Iannelli v. United States

420 U.S. 770 (1975).

Convicted of conspiracy to operate a gambling operation and for doing so.


Whether the defendant’s can receive separate sentences or is there an exception?


There is no merger of crime, which means that the defendants can be provided different sentences. Wharton is an exception:

“An agreement cannot be a conspiracy when the crime is of such nature as to make it necessary to have two persons to commit it.” However, if there are more than the required people to commit the crime, this exception does not apply.


Wharton’s rule does not apply here.


One district said that the


Why does Wharton’s rule not apply?

This is because the harm is more broad than that applied to just those parties.

Additional Notes

Why do we have this rule?

What are classic examples of Wharton’s rule? Dueling, bigamy, and adultery. For example, if two people conspire to commit adultery together, there cannot be a separate sentence for conspiracy (because the requirement for adultery requires two people). However, if a third person is in that conspiracy, then Wharton’s rule will not apply?

Gerbardi v. United States

287 U.S. 112 (1932).

Charged with conspiracy to violate the Mann Act: transporting a woman across state lines for the purpose of prostitution.

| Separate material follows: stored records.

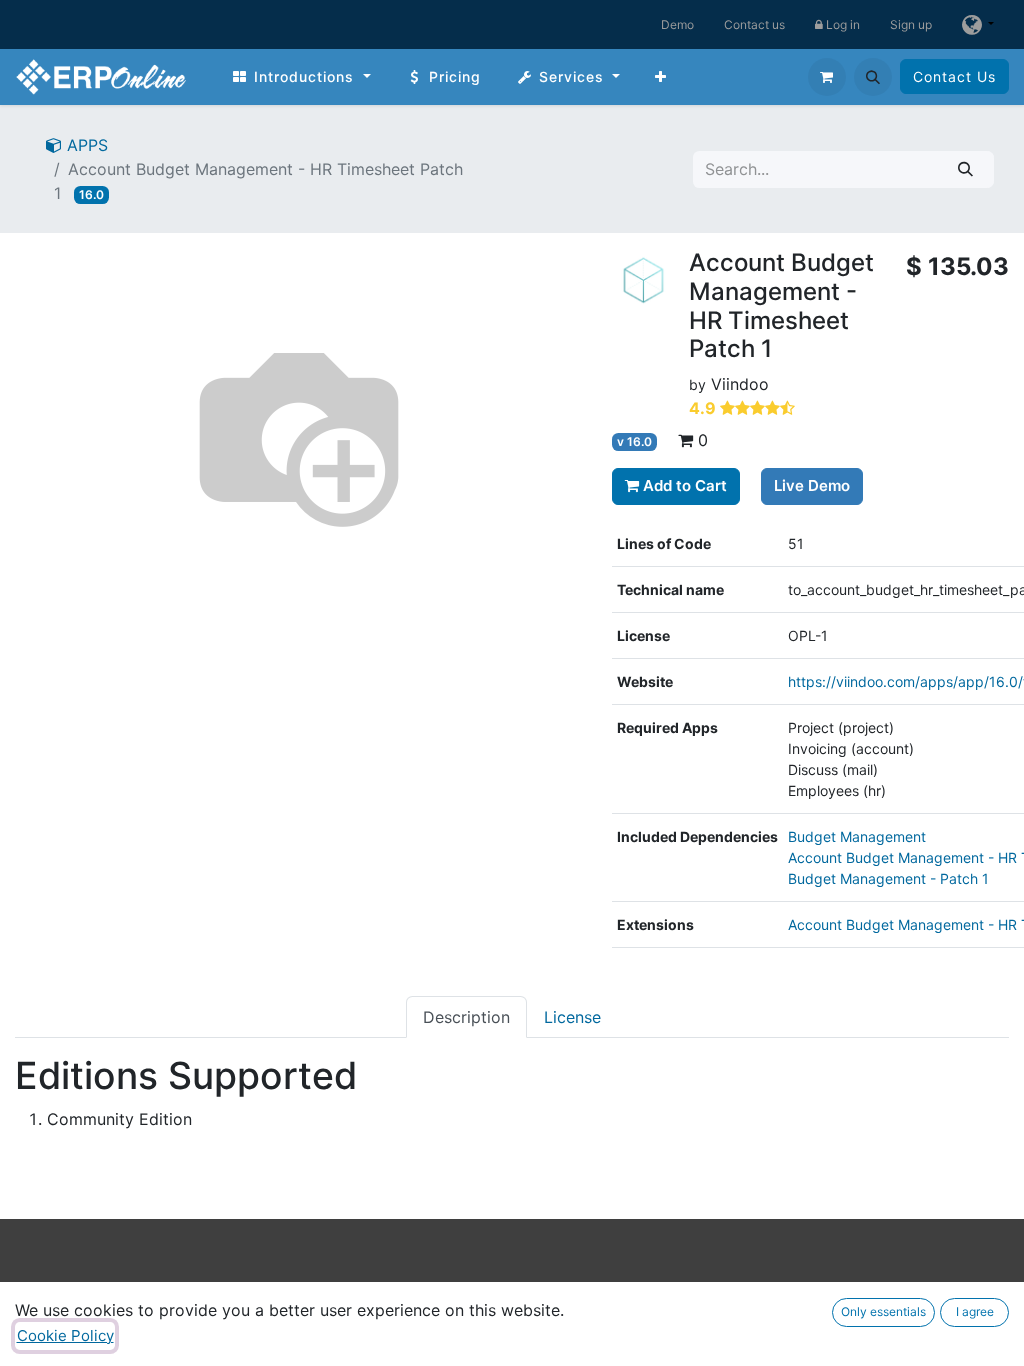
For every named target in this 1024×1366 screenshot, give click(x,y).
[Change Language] (978, 24)
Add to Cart (683, 485)
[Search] (965, 169)
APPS (85, 145)
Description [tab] (466, 1017)
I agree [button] (975, 1311)
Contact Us (954, 76)
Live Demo (812, 485)
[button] (873, 77)
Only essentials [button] (883, 1311)
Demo (677, 24)
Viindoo (740, 384)
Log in (841, 24)
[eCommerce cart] (827, 77)
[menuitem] (301, 76)
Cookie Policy (65, 1335)
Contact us (754, 24)
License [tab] (572, 1017)
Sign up (911, 24)
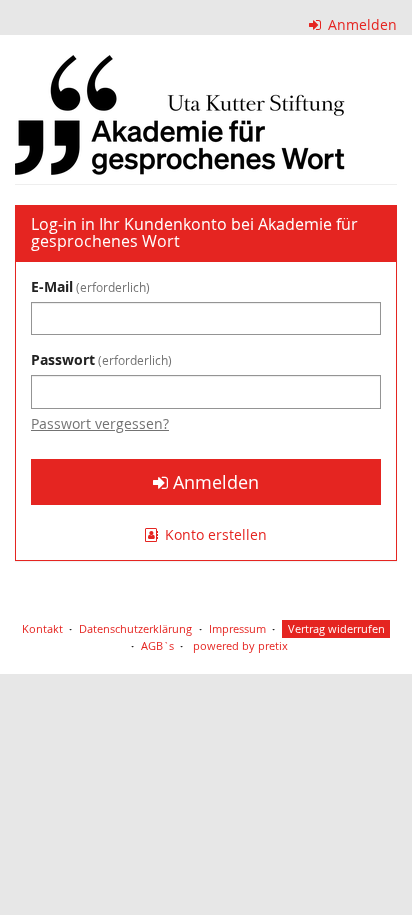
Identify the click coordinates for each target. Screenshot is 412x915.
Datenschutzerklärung (135, 628)
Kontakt (42, 628)
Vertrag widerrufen (336, 628)
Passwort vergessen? (100, 423)
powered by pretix (240, 645)
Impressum (237, 628)
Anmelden (360, 24)
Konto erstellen (214, 534)
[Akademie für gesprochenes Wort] (180, 115)
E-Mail (88, 286)
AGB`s (157, 645)
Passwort (99, 359)
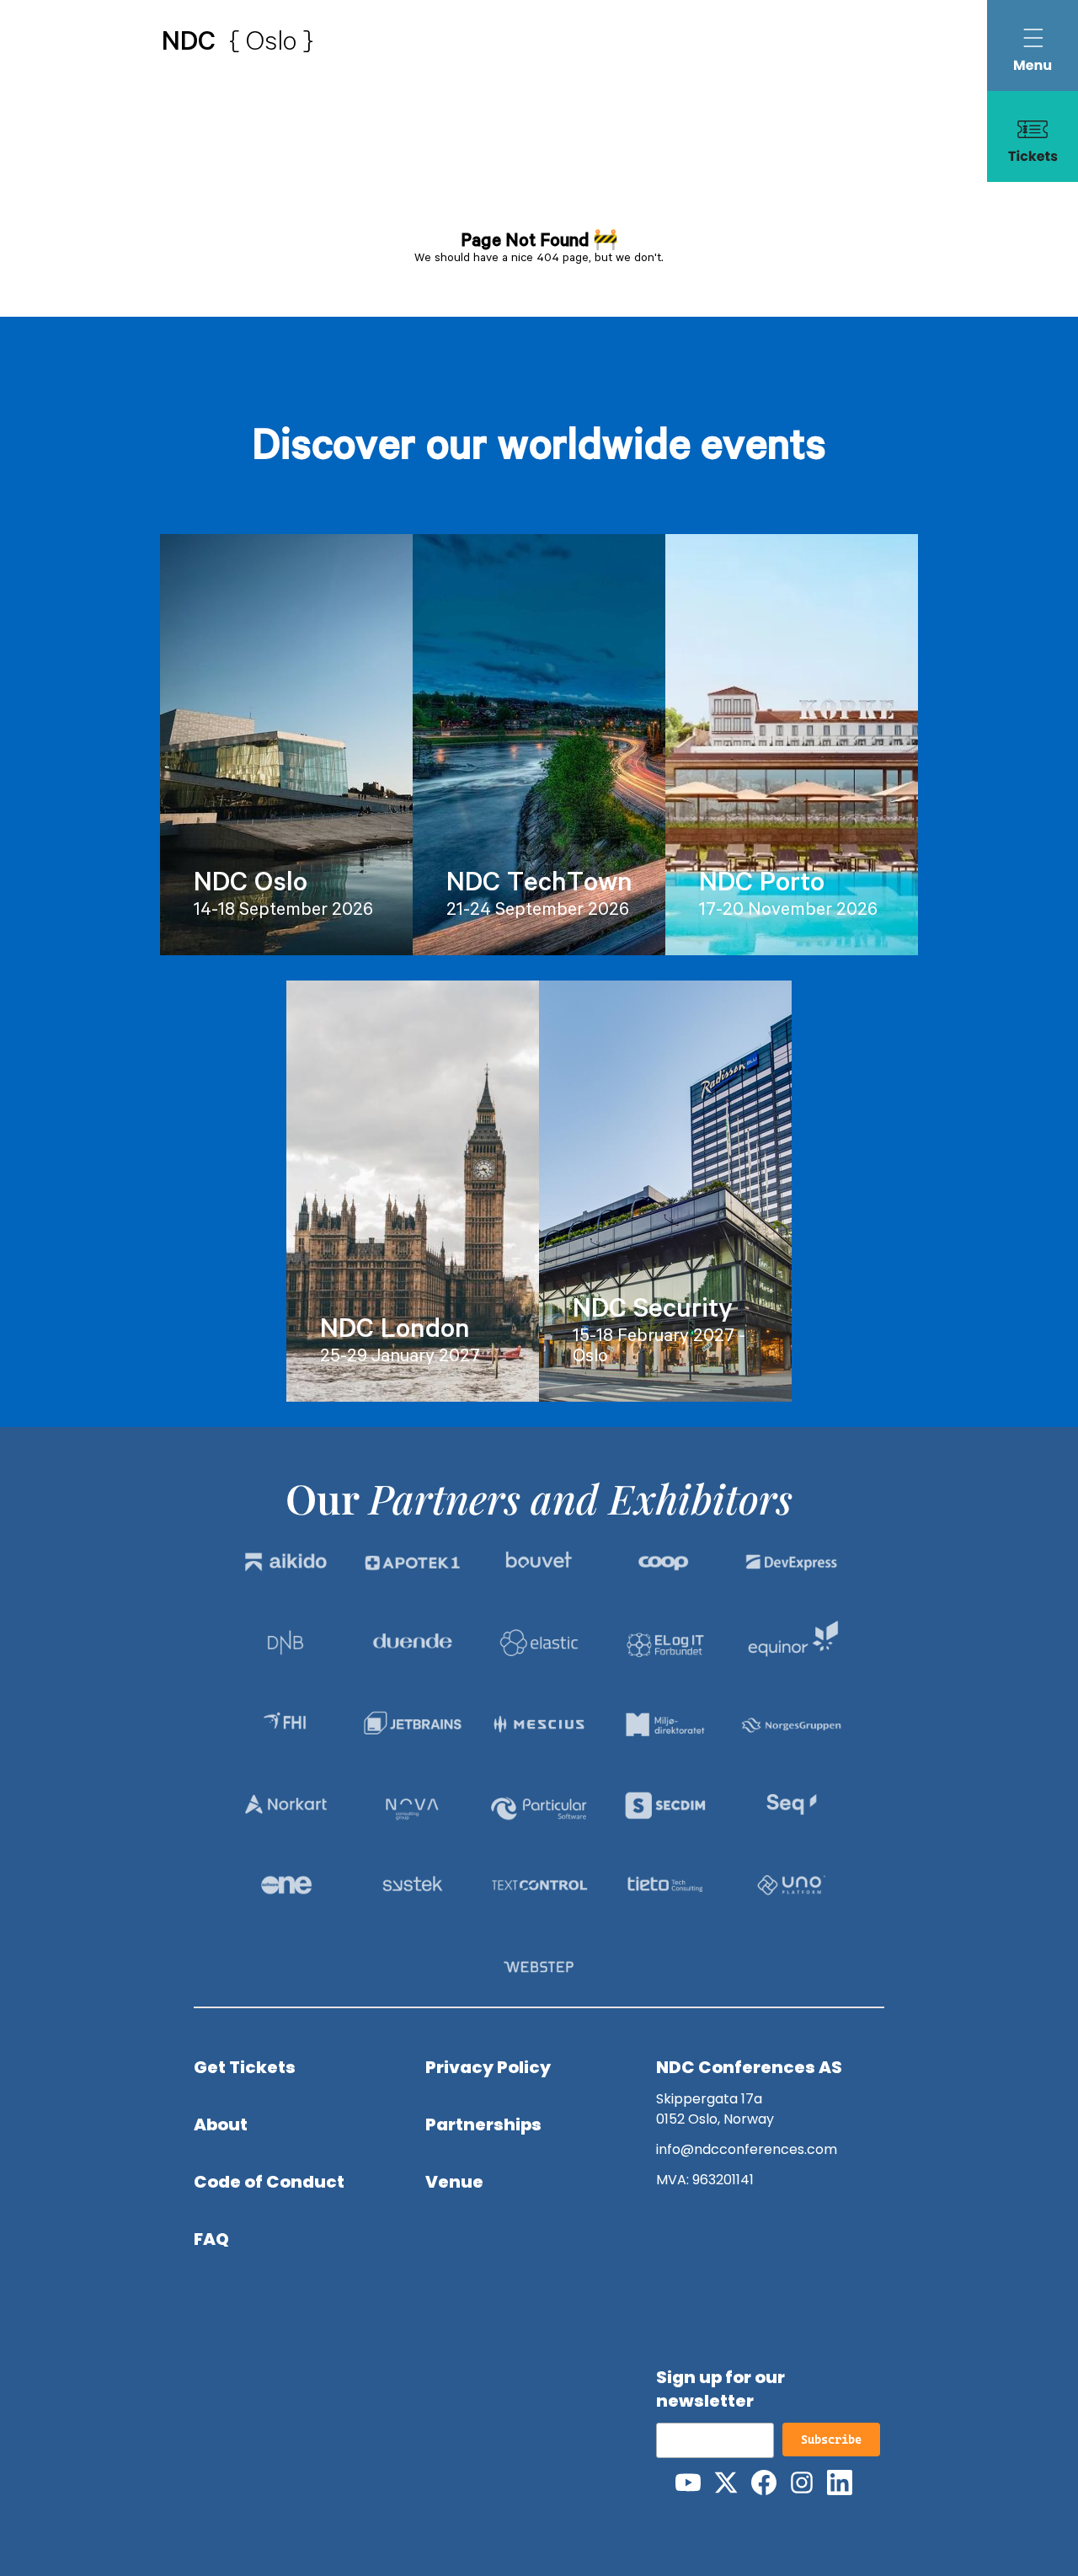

Can the woman be convicted of conspiracy considering how she is the woman being transported?


The Mann Act


Not guilty of conspiracy.


The court determined that in passing the law, you can’t convict the person being transported. Because she is the person being transported, she can’t commit the crime and can therefore not be guilty as a conspirator.

Additional Notes

The big takeaway is that a victim of a crime cannot be a conspirator to it

People v. Sconce

279 Ca. Rptr. 59 (Ct. App. 1991).

Conspiracy to comit murder


Whether the defendant actually withdrew. If he did, is that a valid defense?


True withdrawal:

  • Rejection of the conspiracy communicated to all the co-conspirators

Full defense only a defense only if no overt act has occurred.

If an overt act has occurred, the benefit is that there is a lack of future Pinkerton liability.


Guilty of conspiracy.


Sconce conspired with another to kill the victim. However, Sconce called it off. The trial court dismissed because he withdrew.


An overt act had occurred (going to the house to scope out the area) and therefore can be guilty of conspiracy. However, if the bomb had been placed an gone off, he would not be guilty of the substantive crime.

Additional Notes

The benefit of allowing a withdrawal as a defense is because you want to encourage withdraw.

Under the MPC 5.03(6) Renunciation. You can use withdraw as a total defense if the defendant “thwart[s] the success of the conspiracy”.


The content contained in this article may contain inaccuracies and is not intended to reflect the opinions, views, beliefs, or practices of any academic professor or publication. Instead, this content is a reflection on the author’s understanding of the law and legal practices.